◆ PROBLEM REQUIREMENTS ◆
Below is a block of data; give all of it again word for word.

== Segment start ==

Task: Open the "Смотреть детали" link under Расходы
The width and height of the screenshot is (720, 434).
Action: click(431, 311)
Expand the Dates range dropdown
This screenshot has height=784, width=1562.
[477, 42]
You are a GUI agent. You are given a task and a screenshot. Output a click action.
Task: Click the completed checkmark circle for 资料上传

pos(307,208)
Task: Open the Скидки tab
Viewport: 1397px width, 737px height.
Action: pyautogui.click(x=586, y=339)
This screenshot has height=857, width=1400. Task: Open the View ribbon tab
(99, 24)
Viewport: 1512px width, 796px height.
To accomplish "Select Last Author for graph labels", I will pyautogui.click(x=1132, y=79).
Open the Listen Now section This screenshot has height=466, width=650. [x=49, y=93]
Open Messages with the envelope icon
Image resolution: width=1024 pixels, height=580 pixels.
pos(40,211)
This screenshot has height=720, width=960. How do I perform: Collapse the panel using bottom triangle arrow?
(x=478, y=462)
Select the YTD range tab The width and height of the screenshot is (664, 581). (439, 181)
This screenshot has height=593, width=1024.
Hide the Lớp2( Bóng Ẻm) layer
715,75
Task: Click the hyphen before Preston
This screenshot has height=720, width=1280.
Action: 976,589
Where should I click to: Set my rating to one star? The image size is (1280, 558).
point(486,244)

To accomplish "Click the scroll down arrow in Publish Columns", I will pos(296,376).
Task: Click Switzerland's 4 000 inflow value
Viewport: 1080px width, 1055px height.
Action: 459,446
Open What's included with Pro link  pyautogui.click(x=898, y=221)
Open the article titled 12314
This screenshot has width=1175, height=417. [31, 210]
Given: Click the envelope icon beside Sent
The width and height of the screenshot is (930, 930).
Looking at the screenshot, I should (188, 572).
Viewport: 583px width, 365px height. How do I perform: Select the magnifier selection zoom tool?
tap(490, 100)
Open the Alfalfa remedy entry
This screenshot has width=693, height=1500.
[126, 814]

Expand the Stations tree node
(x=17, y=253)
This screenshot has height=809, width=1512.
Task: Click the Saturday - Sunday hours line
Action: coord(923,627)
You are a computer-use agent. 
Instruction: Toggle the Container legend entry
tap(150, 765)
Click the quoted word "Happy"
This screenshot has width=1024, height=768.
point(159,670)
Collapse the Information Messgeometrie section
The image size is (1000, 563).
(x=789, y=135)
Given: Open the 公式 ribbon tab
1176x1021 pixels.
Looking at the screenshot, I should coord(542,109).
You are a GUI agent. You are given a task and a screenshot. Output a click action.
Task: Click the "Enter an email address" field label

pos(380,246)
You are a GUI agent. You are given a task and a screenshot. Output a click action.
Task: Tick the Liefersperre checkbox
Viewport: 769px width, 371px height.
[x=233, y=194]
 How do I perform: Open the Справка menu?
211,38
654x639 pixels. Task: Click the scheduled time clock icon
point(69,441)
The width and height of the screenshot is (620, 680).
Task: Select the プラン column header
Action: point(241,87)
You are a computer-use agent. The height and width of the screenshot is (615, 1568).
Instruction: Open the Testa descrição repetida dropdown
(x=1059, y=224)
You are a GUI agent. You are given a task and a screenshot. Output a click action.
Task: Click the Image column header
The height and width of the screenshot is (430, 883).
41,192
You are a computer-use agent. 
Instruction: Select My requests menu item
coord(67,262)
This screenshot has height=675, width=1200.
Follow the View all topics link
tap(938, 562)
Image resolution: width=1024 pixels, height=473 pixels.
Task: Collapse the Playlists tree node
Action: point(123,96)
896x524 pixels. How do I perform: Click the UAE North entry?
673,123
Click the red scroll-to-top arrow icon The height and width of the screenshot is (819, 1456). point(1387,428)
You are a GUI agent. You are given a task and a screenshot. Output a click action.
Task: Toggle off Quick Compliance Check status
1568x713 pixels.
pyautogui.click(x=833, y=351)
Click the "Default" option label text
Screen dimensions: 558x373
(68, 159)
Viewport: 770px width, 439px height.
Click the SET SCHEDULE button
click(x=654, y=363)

== Segment end ==

◆ EXERCISE SOLUTION ◆
Task: Open the "Смотреть детали" link under Расходы
The width and height of the screenshot is (720, 434).
Action: click(431, 311)
Expand the Dates range dropdown
This screenshot has height=784, width=1562.
[477, 42]
You are a GUI agent. You are given a task and a screenshot. Output a click action.
Task: Click the completed checkmark circle for 资料上传

pos(307,208)
Task: Open the Скидки tab
Viewport: 1397px width, 737px height.
Action: pyautogui.click(x=586, y=339)
This screenshot has height=857, width=1400. Task: Open the View ribbon tab
(99, 24)
Viewport: 1512px width, 796px height.
To accomplish "Select Last Author for graph labels", I will pyautogui.click(x=1132, y=79).
Open the Listen Now section This screenshot has height=466, width=650. [x=49, y=93]
Open Messages with the envelope icon
Image resolution: width=1024 pixels, height=580 pixels.
pos(40,211)
This screenshot has height=720, width=960. How do I perform: Collapse the panel using bottom triangle arrow?
(x=478, y=462)
Select the YTD range tab The width and height of the screenshot is (664, 581). (439, 181)
This screenshot has height=593, width=1024.
Hide the Lớp2( Bóng Ẻm) layer
715,75
Task: Click the hyphen before Preston
This screenshot has height=720, width=1280.
Action: 976,589
Where should I click to: Set my rating to one star? The image size is (1280, 558).
point(486,244)

To accomplish "Click the scroll down arrow in Publish Columns", I will pos(296,376).
Task: Click Switzerland's 4 000 inflow value
Viewport: 1080px width, 1055px height.
Action: 459,446
Open What's included with Pro link  pyautogui.click(x=898, y=221)
Open the article titled 12314
This screenshot has width=1175, height=417. [31, 210]
Given: Click the envelope icon beside Sent
The width and height of the screenshot is (930, 930).
Looking at the screenshot, I should (188, 572).
Viewport: 583px width, 365px height. How do I perform: Select the magnifier selection zoom tool?
tap(490, 100)
Open the Alfalfa remedy entry
This screenshot has width=693, height=1500.
[126, 814]

Expand the Stations tree node
(x=17, y=253)
This screenshot has height=809, width=1512.
Task: Click the Saturday - Sunday hours line
Action: coord(923,627)
You are a computer-use agent. 
Instruction: Toggle the Container legend entry
tap(150, 765)
Click the quoted word "Happy"
This screenshot has width=1024, height=768.
point(159,670)
Collapse the Information Messgeometrie section
The image size is (1000, 563).
(x=789, y=135)
Given: Open the 公式 ribbon tab
1176x1021 pixels.
Looking at the screenshot, I should coord(542,109).
You are a GUI agent. You are given a task and a screenshot. Output a click action.
Task: Click the "Enter an email address" field label

pos(380,246)
You are a GUI agent. You are given a task and a screenshot. Output a click action.
Task: Tick the Liefersperre checkbox
Viewport: 769px width, 371px height.
[x=233, y=194]
 How do I perform: Open the Справка menu?
211,38
654x639 pixels. Task: Click the scheduled time clock icon
point(69,441)
The width and height of the screenshot is (620, 680).
Task: Select the プラン column header
Action: point(241,87)
You are a computer-use agent. The height and width of the screenshot is (615, 1568).
Instruction: Open the Testa descrição repetida dropdown
(x=1059, y=224)
You are a GUI agent. You are given a task and a screenshot. Output a click action.
Task: Click the Image column header
The height and width of the screenshot is (430, 883).
41,192
You are a computer-use agent. 
Instruction: Select My requests menu item
coord(67,262)
This screenshot has height=675, width=1200.
Follow the View all topics link
tap(938, 562)
Image resolution: width=1024 pixels, height=473 pixels.
Task: Collapse the Playlists tree node
Action: point(123,96)
896x524 pixels. How do I perform: Click the UAE North entry?
673,123
Click the red scroll-to-top arrow icon The height and width of the screenshot is (819, 1456). point(1387,428)
You are a GUI agent. You are given a task and a screenshot. Output a click action.
Task: Toggle off Quick Compliance Check status
1568x713 pixels.
pyautogui.click(x=833, y=351)
Click the "Default" option label text
Screen dimensions: 558x373
(68, 159)
Viewport: 770px width, 439px height.
Click the SET SCHEDULE button
click(x=654, y=363)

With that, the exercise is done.